TASK INSTRUCTIONS.
Print exactly the line that contains "The width and" along with every line beneath it to the end of the records below, and omit pictures.

[Stored data entries]
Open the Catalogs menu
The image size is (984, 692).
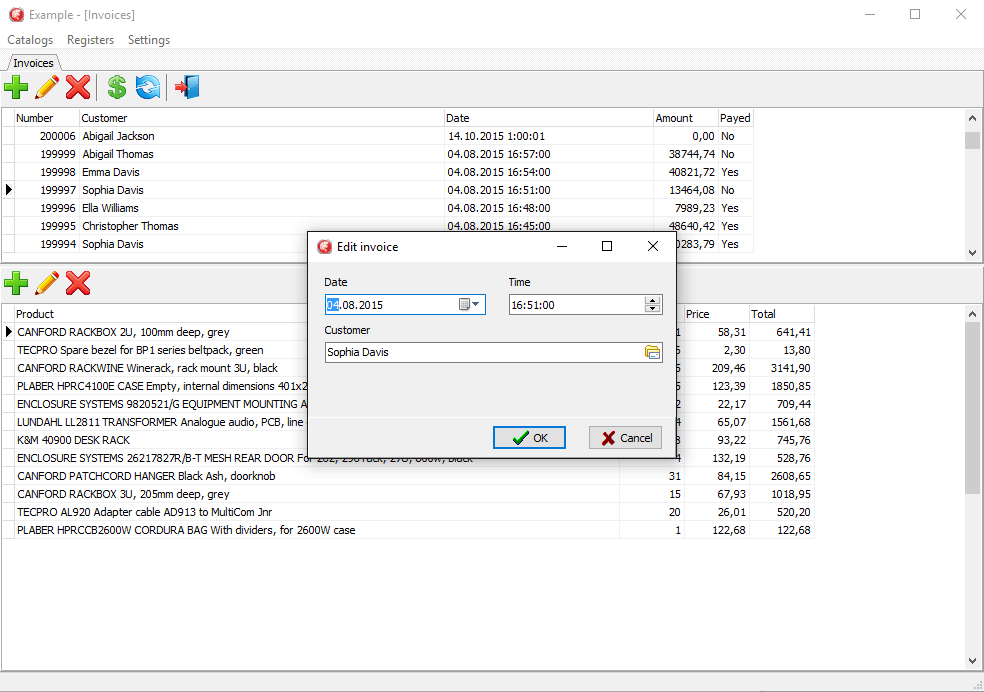(x=29, y=40)
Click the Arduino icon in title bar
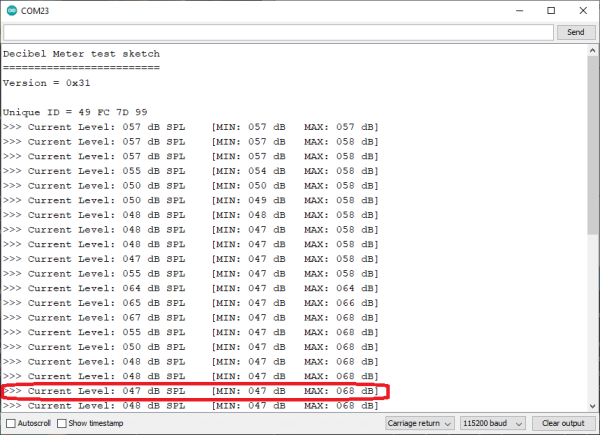This screenshot has height=435, width=600. click(x=11, y=11)
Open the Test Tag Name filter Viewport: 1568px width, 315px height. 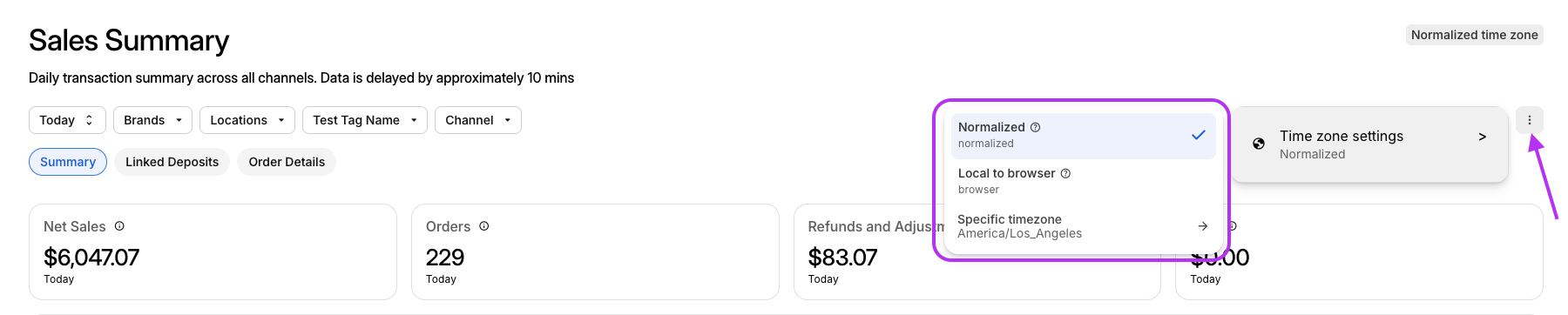365,120
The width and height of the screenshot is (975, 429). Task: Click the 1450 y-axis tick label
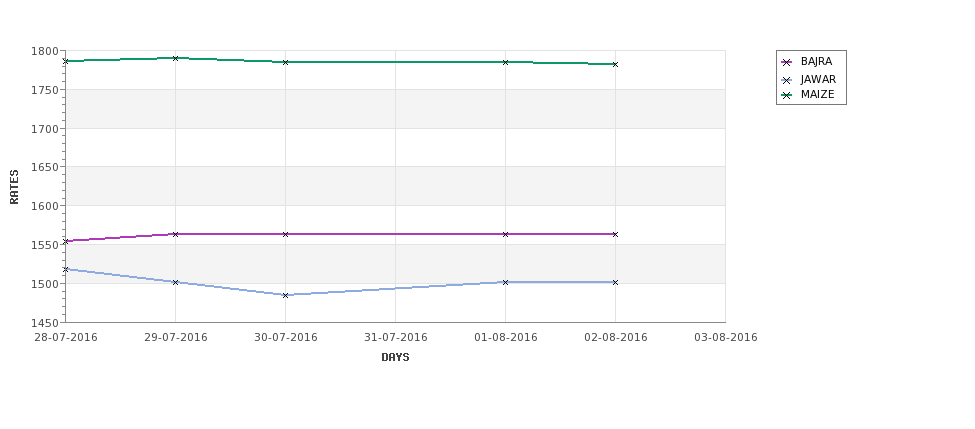47,323
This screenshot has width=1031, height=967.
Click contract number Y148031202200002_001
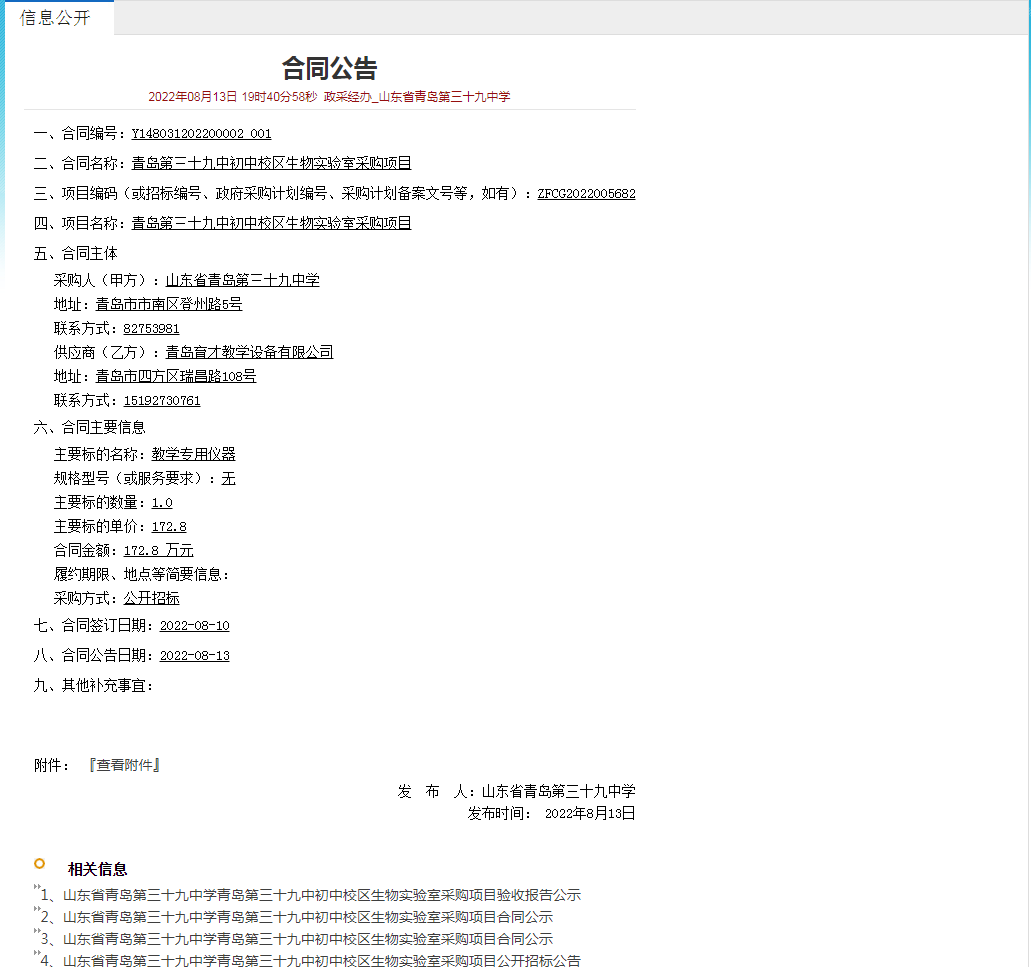pos(201,134)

EXERCISE OUTPUT.
The width and height of the screenshot is (975, 429). Task: Click the 1450 y-axis tick label
47,323
This screenshot has width=1031, height=967.
Click contract number Y148031202200002_001
pos(201,134)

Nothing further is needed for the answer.